UDST / orca

Python library for task orchestration
https://udst.github.io/orca/
BSD 3-Clause "New" or "Revised" License
53 stars 21 forks source link

Allow the "run" function to store local columns only #23

Closed hanase closed 7 years ago

hanase commented 7 years ago

This addresses the issue discussed here (by @janowicz on Feb 21st). Currently the run function writes out all variables regardless if they are used or not which can result in huge files. This happens for both, the base year data as well as every orca iteration, because the write_tables() function simply calls to_frame().

This PR adds two boolean arguments to the run function (out_base_local and out_run_local). If True, only local columns are stored for out_base_tables and out_run_tables, respectively. The write_tables function gets a boolean argument called "local". (Note that after PR #22 of @bridwell is accepted, the write_tables function can pass an expression to to_frame() for obtaining local columns only.)

In our case this change reduces the output file size more than 4 times.
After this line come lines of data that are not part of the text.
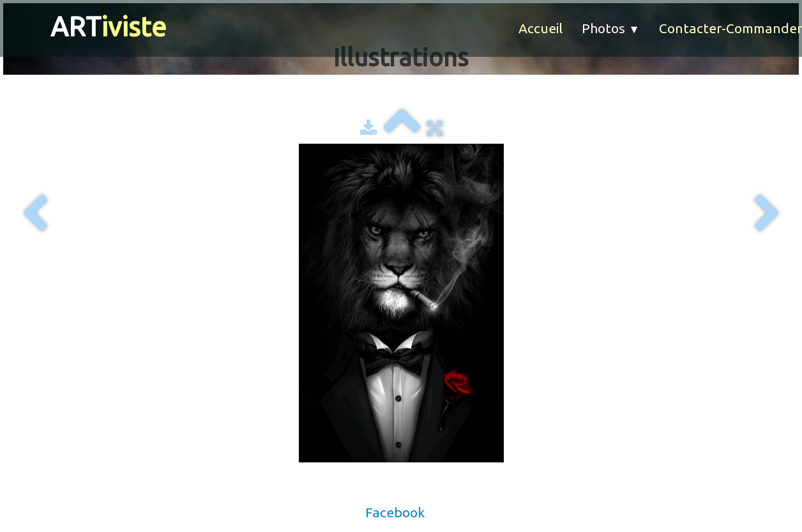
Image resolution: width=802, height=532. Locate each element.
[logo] (93, 27)
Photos (610, 28)
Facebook (395, 512)
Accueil (540, 28)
Please feel free to rename the new arguments if needed.

coveralls commented 7 years ago

Coverage Status

Coverage increased (+0.005%) to 96.536% when pulling c80130b42baf619c4834567ae7bf5e696378fc66 on hanase:write_local_columns_only into 8e7b87b0c57cd1c29d768906776faa3cfafb67e7 on UDST:master.
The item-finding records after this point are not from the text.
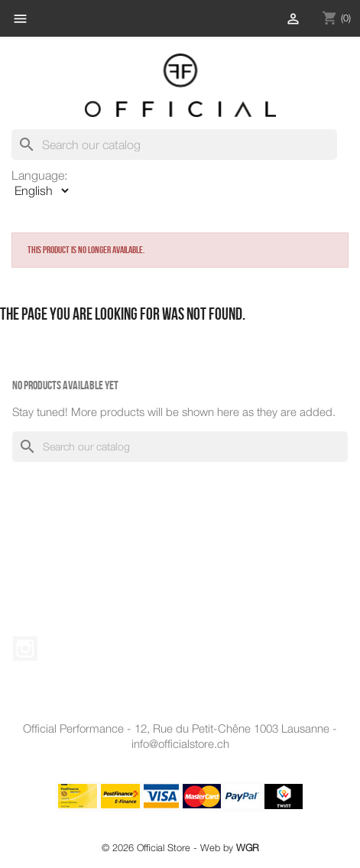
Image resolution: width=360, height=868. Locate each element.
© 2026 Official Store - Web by (180, 847)
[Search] (174, 145)
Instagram (25, 649)
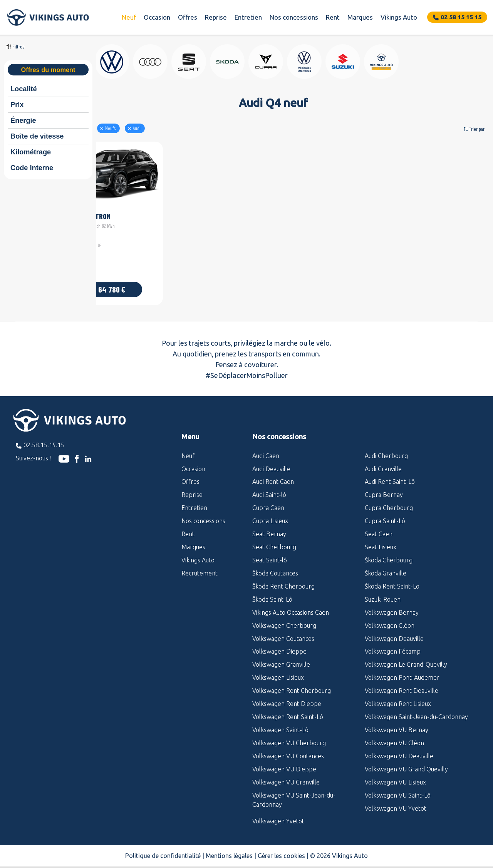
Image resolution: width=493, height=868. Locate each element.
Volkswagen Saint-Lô (280, 724)
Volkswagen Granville (281, 658)
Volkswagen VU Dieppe (284, 763)
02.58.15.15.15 (44, 439)
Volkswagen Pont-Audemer (402, 671)
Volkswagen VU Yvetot (396, 802)
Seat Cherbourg (274, 541)
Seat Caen (379, 528)
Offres (188, 17)
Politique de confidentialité (163, 850)
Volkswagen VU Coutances (288, 750)
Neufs (154, 128)
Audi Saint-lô (269, 488)
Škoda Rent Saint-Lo (392, 580)
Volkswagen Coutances (283, 632)
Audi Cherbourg (386, 449)
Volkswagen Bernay (392, 606)
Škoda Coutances (275, 567)
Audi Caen (266, 449)
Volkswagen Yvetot (278, 815)
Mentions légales (229, 850)
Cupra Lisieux (270, 515)
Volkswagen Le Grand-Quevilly (406, 658)
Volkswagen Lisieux (278, 671)
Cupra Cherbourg (389, 502)
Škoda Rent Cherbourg (283, 580)
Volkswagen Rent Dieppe (287, 697)
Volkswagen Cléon (389, 619)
hanase commented 7 years ago

Note that as suggested by Eddie, the default behavior now is to save local columns only in the base year, and all columns in run years. This changes the original behavior of the run function which saved all columns in the base year.

janowicz commented 7 years ago

This is great, thanks @hanase! Appreciate the adding of docstrings for certain of the run parameters that weren't documented before too.
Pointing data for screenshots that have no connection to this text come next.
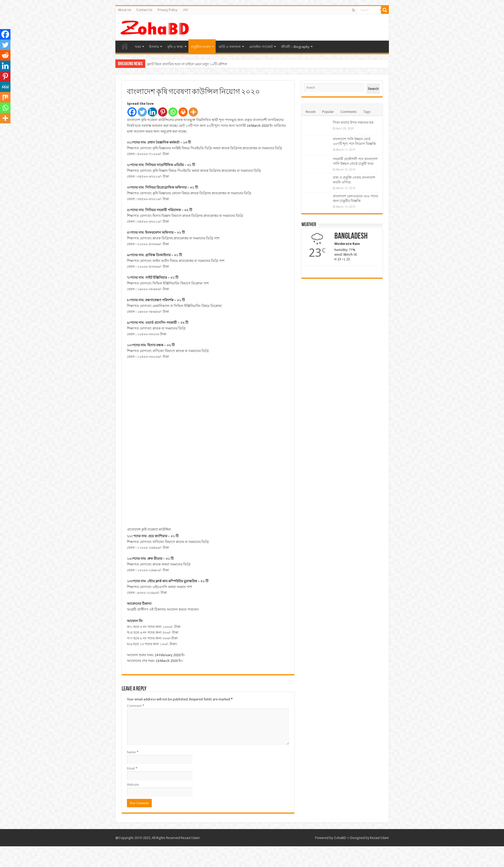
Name (133, 773)
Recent (310, 111)
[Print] (183, 112)
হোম (185, 10)
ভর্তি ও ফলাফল (230, 47)
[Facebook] (132, 112)
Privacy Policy (167, 10)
Any thoughts from people about the appropriate defaults for out_base_local or out_run_local? It may make sense to keep the defaults for both of these as False for the moment so as to not break compatibility for anyone who is using computed base-year variables that come from using data_out. For me, I'll usually set them both to True when using :).

bridwell commented 7 years ago

I kind of like idea of setting them both to True by default, but am OK with whatever.

hanase commented 7 years ago

I agree with @bridwell that it would make sense to set both arguments to True by default. Having either of them False might be useful for debugging and exploration, which should not be the default. But I'm also OK with whatever you guys decide.

janowicz commented 7 years ago

Agreed that the most sensible default is setting both arguments to True. Lets go with that. @hanase could you please set the default for out_run_local to True in this PR?

coveralls commented 7 years ago

Coverage Status

Coverage increased (+0.005%) to 96.536% when pulling 580a6827990671f6ae247ad856257aa840674835 on hanase:write_local_columns_only into 8e7b87b0c57cd1c29d768906776faa3cfafb67e7 on UDST:master.

hanase commented 7 years ago

Done. Sorry - my commit message is wrong - the argument is set to True now.